EXERCISE DESCRIPTION |
Please transcribe exactly the line that holds "1024x1024 pixels." and all lines that follow it to the end of the records below, omitting any pictures.

DATA EXCERPTS |
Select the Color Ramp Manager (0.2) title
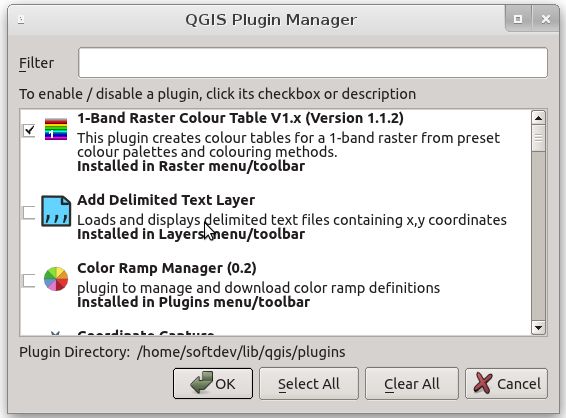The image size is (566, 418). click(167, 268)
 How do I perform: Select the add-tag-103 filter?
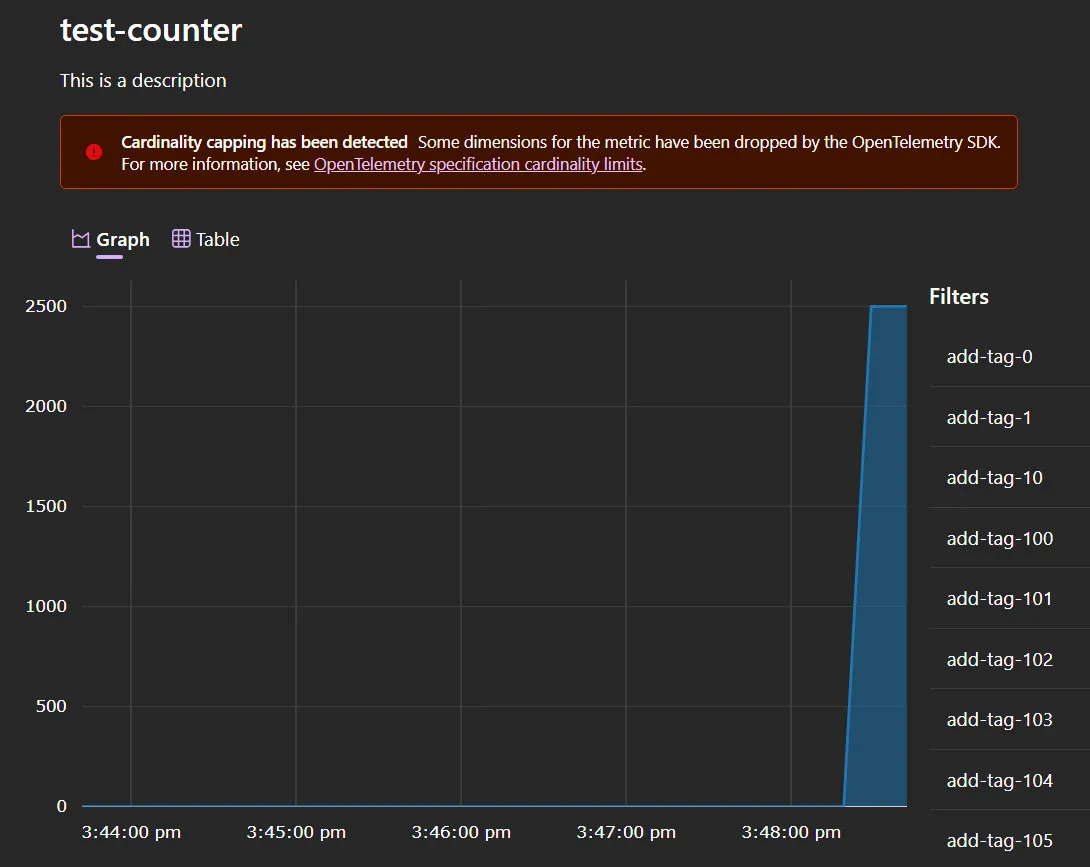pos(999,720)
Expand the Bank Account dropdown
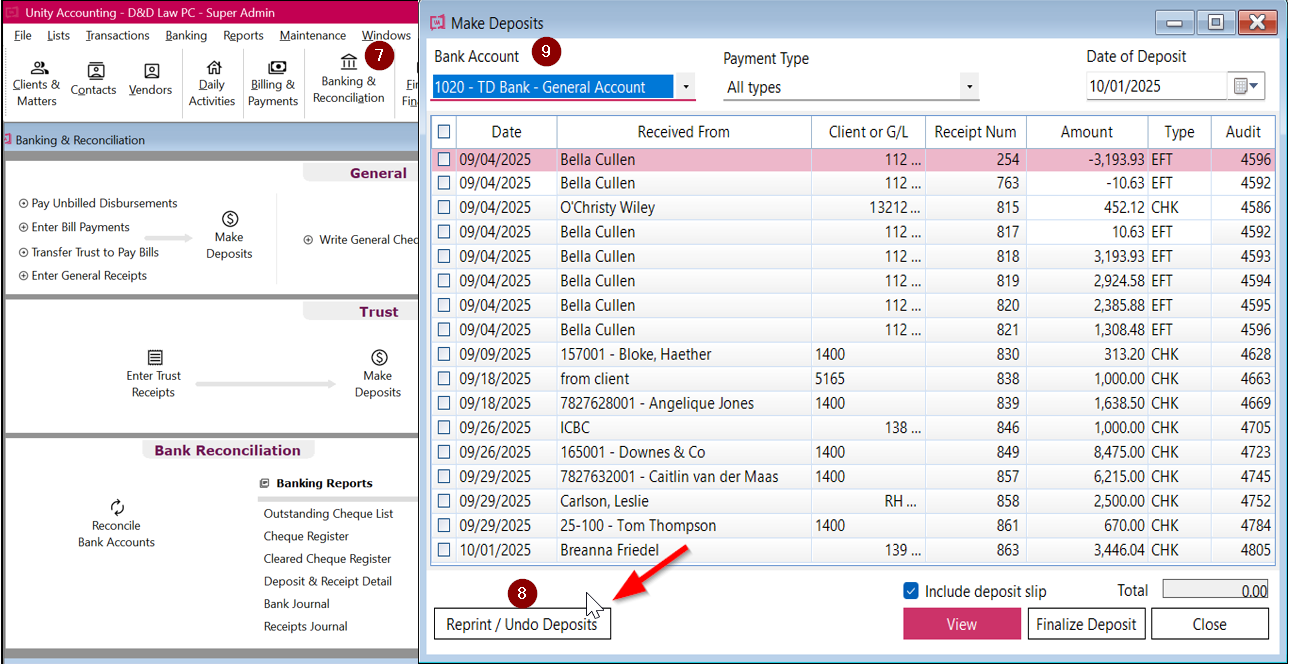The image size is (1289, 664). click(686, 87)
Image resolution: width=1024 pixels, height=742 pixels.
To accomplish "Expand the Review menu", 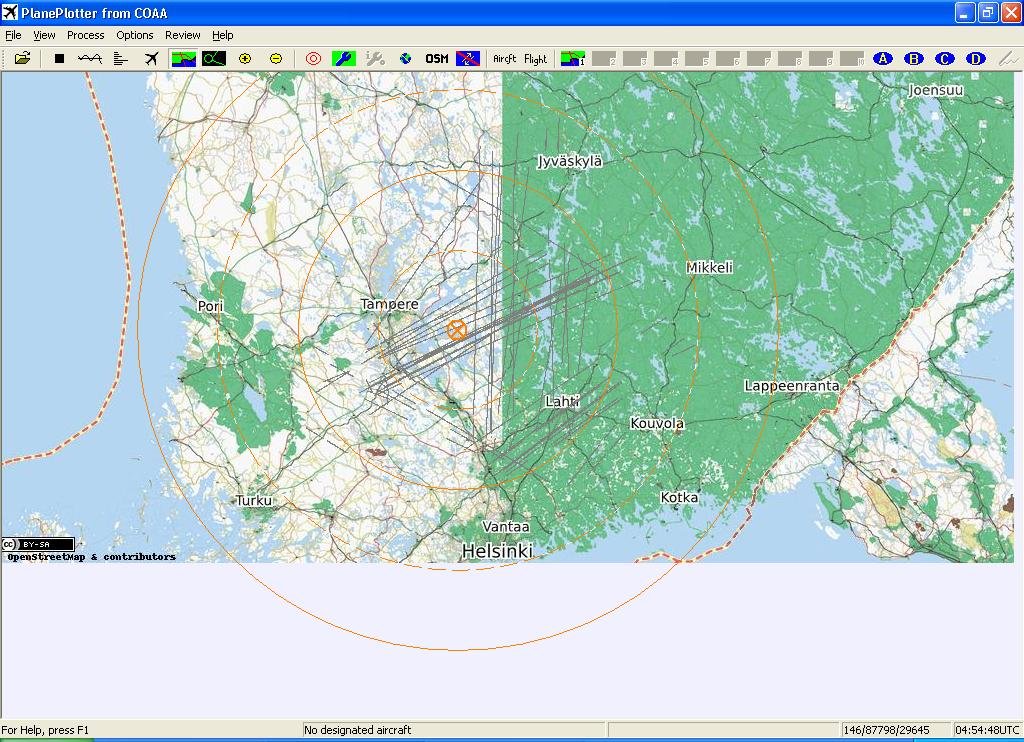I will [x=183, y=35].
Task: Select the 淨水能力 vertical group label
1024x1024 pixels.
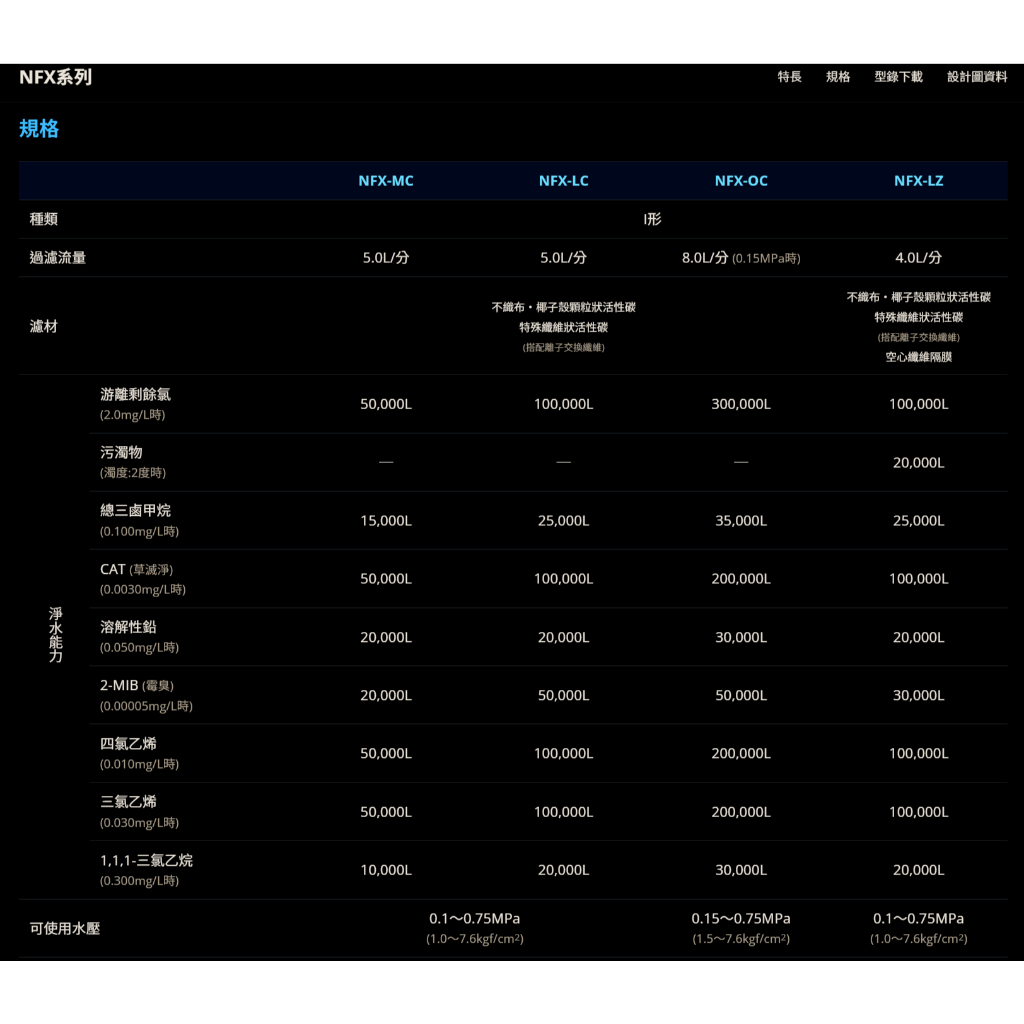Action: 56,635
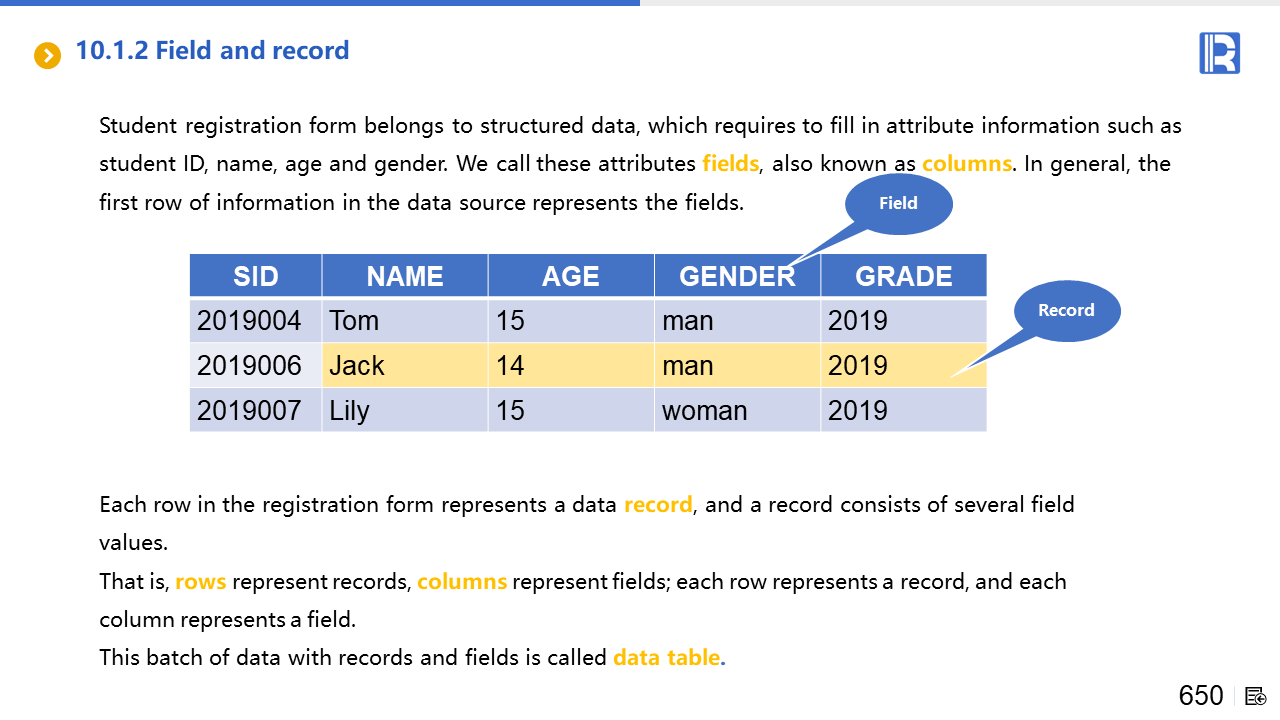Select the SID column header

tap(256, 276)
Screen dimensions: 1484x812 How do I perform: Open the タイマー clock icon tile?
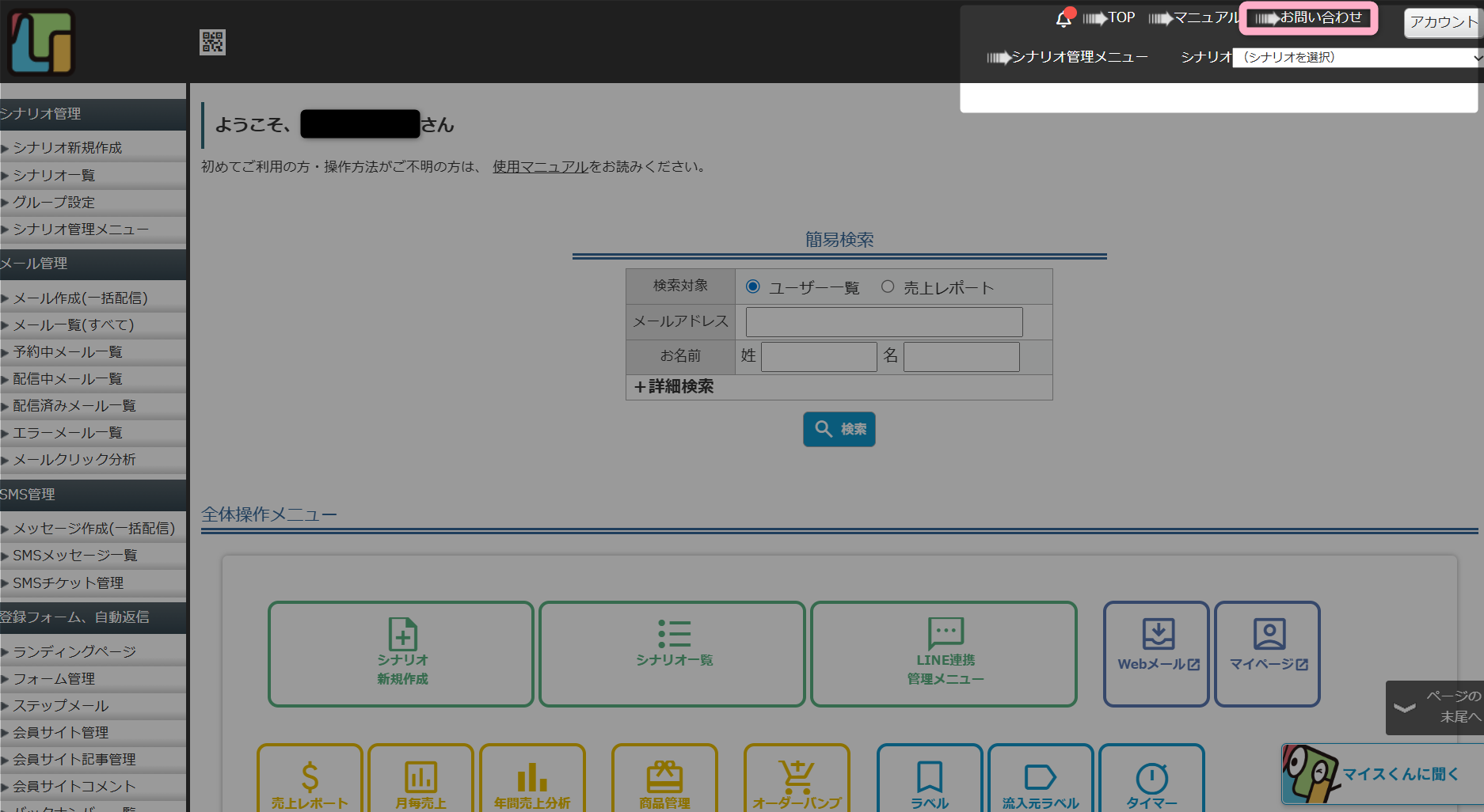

RESULT OF THIS EXERCISE |
1024x1024 pixels.
Action: 56,635
Select the SID column header

tap(256, 276)
Screen dimensions: 1484x812 How do I perform: Open the タイマー clock icon tile?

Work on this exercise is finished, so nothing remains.